Kupu-kupu di Singapura telah menurun baik dalam jumlah maupun varietas sejak 1980-an tetapi upaya konservasi yang diluncurkan dalam beberapa tahun terakhir telah berhasil membendung sebagian kehilangan.

Tidak termasuk spesies kupu-kupu baru, sekitar 117 sekarang diyakini punah; belum ada pengamatan yang dapat diandalkan dari mereka setidaknya selama dua dekade terakhir. Perbandingan dengan daftar periksa yang tercatat sebelumnya menunjukkan sekarang ada 306 spesies, turun dari 386 pada 1950-an hingga 1980-an.

Mengutip angka-angka ini, pakar kupu-kupu Khew Sin Khoon, yang juga merupakan afiliasi penelitian kehormatan di Raffles Museum of Biodiversity Research, mengatakan tren itu terutama disebabkan oleh hilangnya habitat.

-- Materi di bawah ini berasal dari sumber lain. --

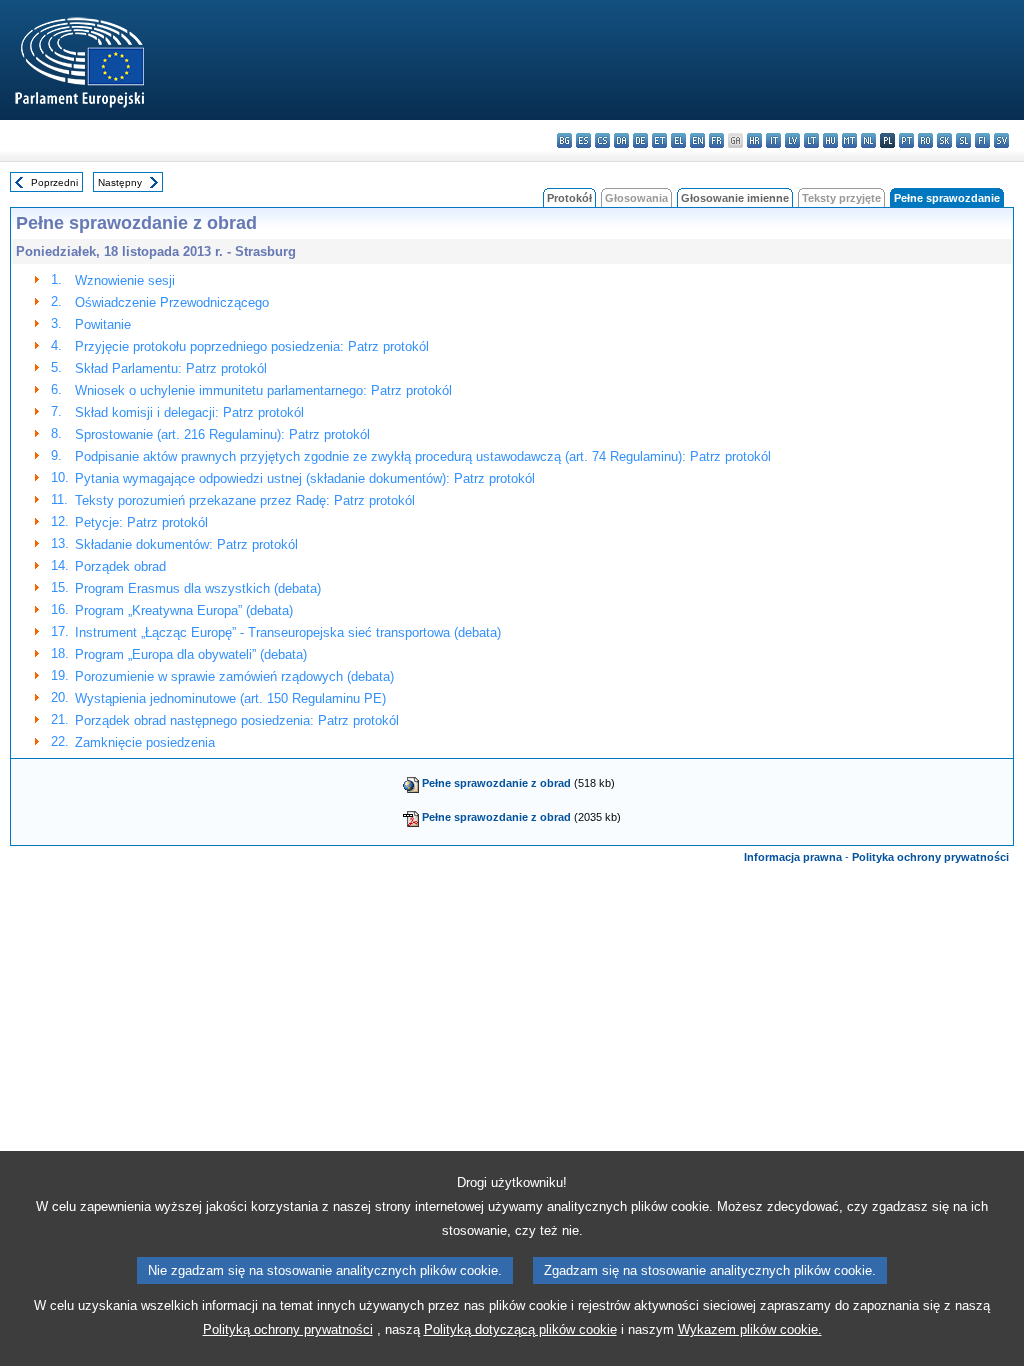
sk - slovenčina (944, 140)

“Kupu-kupu berkorelasi erat dengan tanaman, dan ketika Singapura berkembang, habitat yang mereka sukai mungkin telah hancur … Beberapa tanaman inang ulat mungkin (juga) punah,” katanya.

Tidak diketahui kapan penurunan paling tajam dalam jumlah spesies kupu-kupu terjadi tetapi Khew mengatakan puncak pembangunan terjadi pada 1970-an dan 1980-an ketika bidang tanah dibuka untuk memberi jalan bagi rumah baru.

Ahli ekologi Anuj Jain, 29, mengatakan bahwa selama bertahun-tahun, perkembangan di sekitar hutan telah menghasilkan apa yang disebutnya “hutan terfragmentasi”.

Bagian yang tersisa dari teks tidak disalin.